Great Lodges Of The National Parks, Volume two, by Christine Barnes

This book, in a roundabout and somewhat indirect way, indicates one of the main problems that this nation has with its public broadcasting. It is fortunate that this book is full of generally gorgeous photographs of generally gorgeous lodges–though at least one of the lodges is somewhat plain and even ugly–otherwise this book would be notable mainly for its text, and that presents some problems to the reader. The problem with a book published under the aegis of the Public Broadcasting System is that it represents the political agenda of the PBS, which is not an agenda I have any reason to feel fond about. This book drones on endlessly about the supposedly beneficial results of stealing land from the states and people of the West to support the efforts of tourists and wealthy people from the East who wanted places to relax in bucolic natural vistas to turn into national parks and monuments and other federally owned property. Beyond that, the author’s sycophantic praise of wealthy leftist benefactors (the same sort of ilk who subsidize public television and radio as long as it promotes their progressive message) and idolatrous regard for FDR also are sore spots to a book that could have been far better than it was, at least as far as its text is concerned.

This book is between 150 and 200 pages long and it is divided into ten chapters (one for each of the lodges that it discusses) in three parts (for the different styles of architecture involved in the lodges. The book begins with acknowledgements, a foreword, and an author’s note. This is followed by three discussions of grand lodges, the Lake Hotel at Yellowstone National Park (1), the Stanely Hotel at the Rocky Mountains National Park (2), and the Furnace Creek Inn in Death Valley National Park (3). Despite their beauty, there were complexities and budget concerns and various expensive changes over time for all of these lodges, despite their grand nature. The second park of the book contains classic lake lodges, namely Lake Crescent Lodge and Lake Quinault Lodge in the area of the Olympic National Park and neighboring Olympic National Forest, respectively (4, 5), as well as Wallowa Lake Lodge in this gorgeous Wallowa/Whitman National Forest (6). The last four lodges, one of which, the ugly Jackson Lake Lodge, serve as new visions of modernist architecture.
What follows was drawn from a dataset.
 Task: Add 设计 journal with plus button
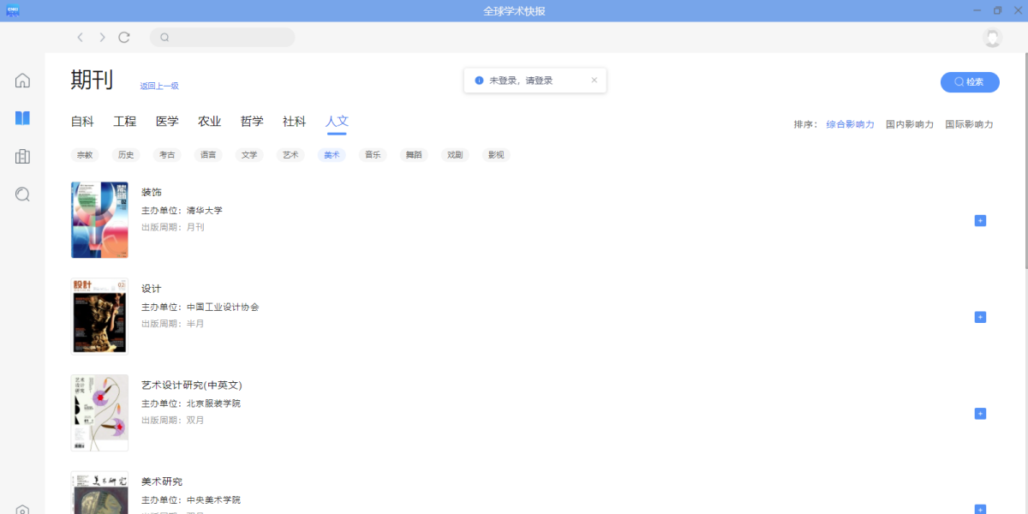[x=980, y=317]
These include the aptly named and highly vulnerable Volcano House (7) in the Hawaii Volcanoes National Park, Jackson Lake Lodge in Grand Teton National Park, Glacier Bay Lodge in Glacier Bay National Park & Preserve, and finally Camp Denali in Denali National Park & Preserve, the last two in Alaska. All of these lodges are in the West, perhaps to make the travel budget less onerous for the OPB staff that worked on the book. The book ends with a selected bibliography and sources, photography credits (the photos are the real star of this book), an index, and travelers’ resources.

One of the fascinating aspects of this book is the way that it shows the political nature of all kinds of things that one would not think of as being particularly political. For example, there appears to be a strong belief in the National Park Service of creating lodges that blend in well with the environment around them, but what this means depends widely on the era one is working with, as the “parkitecture” that is my favorite, as well as the rustic lodges that are appropriate in more forested areas are contrasted with at least one lodge that is a modernist monstrosity that makes one want to look at the gorgeous scenery so that one does not have to look at the ugly building itself. One of the aspects that the author of this book cares about that I find more than a little bit odd is the way that the author seems obsessed about recording who has the concessions contract at any given time for the lodges. While I care a great deal about food and enjoy eating good food, never once in my life have I inquired as to who has the concessions contract for a hotel or lodge or any other place where I have stayed. I enjoy the food–if it can be enjoyed–and that is that, but this author makes a great deal of noting the identity and changes of who has the concessions contracts for the lodges and the changes in alcohol policy to reflect the biases of the time and the important people involved at the particular park. One thing that this book demonstrates is that the National Park Lodges are a lot more drama-filled, a lot more corrupt, and a lot more weird than one would have thought.